Record extracts -
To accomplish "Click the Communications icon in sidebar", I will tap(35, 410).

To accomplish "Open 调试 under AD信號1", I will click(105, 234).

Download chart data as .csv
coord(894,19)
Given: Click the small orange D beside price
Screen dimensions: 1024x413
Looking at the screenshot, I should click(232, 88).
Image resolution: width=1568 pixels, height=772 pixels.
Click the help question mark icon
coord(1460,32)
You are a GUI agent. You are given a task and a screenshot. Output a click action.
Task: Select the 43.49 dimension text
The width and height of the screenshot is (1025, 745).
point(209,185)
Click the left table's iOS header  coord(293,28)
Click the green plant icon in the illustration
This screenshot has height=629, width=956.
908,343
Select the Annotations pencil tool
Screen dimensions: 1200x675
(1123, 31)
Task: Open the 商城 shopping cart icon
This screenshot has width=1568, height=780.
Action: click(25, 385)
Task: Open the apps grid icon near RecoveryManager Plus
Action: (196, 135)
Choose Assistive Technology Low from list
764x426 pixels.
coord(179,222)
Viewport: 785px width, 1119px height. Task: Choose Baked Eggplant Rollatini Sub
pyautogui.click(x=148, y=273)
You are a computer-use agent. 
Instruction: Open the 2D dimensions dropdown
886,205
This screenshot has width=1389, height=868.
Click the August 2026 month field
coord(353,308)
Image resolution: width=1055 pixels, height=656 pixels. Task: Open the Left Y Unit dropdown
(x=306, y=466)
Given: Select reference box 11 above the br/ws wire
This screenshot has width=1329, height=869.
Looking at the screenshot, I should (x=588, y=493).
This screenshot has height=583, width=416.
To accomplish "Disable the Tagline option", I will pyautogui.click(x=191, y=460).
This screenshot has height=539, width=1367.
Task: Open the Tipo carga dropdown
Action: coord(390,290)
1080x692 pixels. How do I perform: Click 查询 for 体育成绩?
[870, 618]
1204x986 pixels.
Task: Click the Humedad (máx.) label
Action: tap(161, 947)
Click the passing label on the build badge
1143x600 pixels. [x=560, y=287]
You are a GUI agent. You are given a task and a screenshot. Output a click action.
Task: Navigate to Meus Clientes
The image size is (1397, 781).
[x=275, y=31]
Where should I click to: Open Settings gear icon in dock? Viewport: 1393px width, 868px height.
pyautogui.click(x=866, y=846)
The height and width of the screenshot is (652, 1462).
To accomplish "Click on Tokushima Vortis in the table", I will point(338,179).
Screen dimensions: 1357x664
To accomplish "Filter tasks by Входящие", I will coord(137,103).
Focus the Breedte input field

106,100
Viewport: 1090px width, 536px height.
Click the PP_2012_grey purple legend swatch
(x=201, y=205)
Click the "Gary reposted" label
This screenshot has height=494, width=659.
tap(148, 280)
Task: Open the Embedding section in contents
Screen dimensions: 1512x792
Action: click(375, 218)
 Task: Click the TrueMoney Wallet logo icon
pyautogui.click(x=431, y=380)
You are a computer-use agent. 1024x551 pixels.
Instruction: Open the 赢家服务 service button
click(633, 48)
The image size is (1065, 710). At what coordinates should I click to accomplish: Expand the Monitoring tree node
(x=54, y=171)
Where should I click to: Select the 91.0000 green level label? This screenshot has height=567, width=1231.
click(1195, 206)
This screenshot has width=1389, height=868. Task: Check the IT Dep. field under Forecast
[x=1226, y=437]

Problem description - Count the lines in the entries above that contain the word "under", and reply with the number only.

Reply to the task - 2